Federal agencies and departments are required to comply with FIPS 140-1, Security Requirements for Cryptographic Modules. This involves the acquisition of validated cryptographic modules (which may be incorporated in a product/application) for protecting sensitive but unclassified data. Cryptographic modules are used to provide security services such as confidentiality, integrity, and authentication. FIPS 140-1 provides users with 1) a specification of security features that are required at each security level, 2) flexibility in choosing security requirements and environments, and 3) a guide to ensuring the modules in corporate necessary security features.

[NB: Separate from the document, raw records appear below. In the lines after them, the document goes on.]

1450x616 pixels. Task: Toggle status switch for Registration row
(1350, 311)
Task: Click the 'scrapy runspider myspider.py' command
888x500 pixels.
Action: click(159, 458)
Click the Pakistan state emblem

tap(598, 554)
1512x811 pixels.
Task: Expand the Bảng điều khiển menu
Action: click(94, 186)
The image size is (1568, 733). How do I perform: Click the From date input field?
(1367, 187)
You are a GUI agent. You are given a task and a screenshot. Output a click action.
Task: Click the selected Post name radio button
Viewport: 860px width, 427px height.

Accredited laboratories perform conformance testing of FIPS 140-1 modules under the Cryptographic Module Validation (CMV) Program, which is a joint effort between NIST and CSE.
Topics
Highlights of the workshop include an overview of federal cryptography, a FIPS 140-1 Tutorial, and guidance on implementing FIPS 140-1. Detailed information on how to use the standard, its impact on Federal Agencies and industry, and how agencies can impact the program will also be provided. In addition, vendors will be provide with information on how to obtain validation for their modules. Panel discussions are planned with Federal Agencies currently implementing FIPS 140-1, vendors with available validated modules, the Cryptographic Module Testing Laboratories that perform validation testing, the banking community, and an overview of prudent practices. The workshop will conclude by looking to the future with discussions of possible enhancements to the standard and other related issues.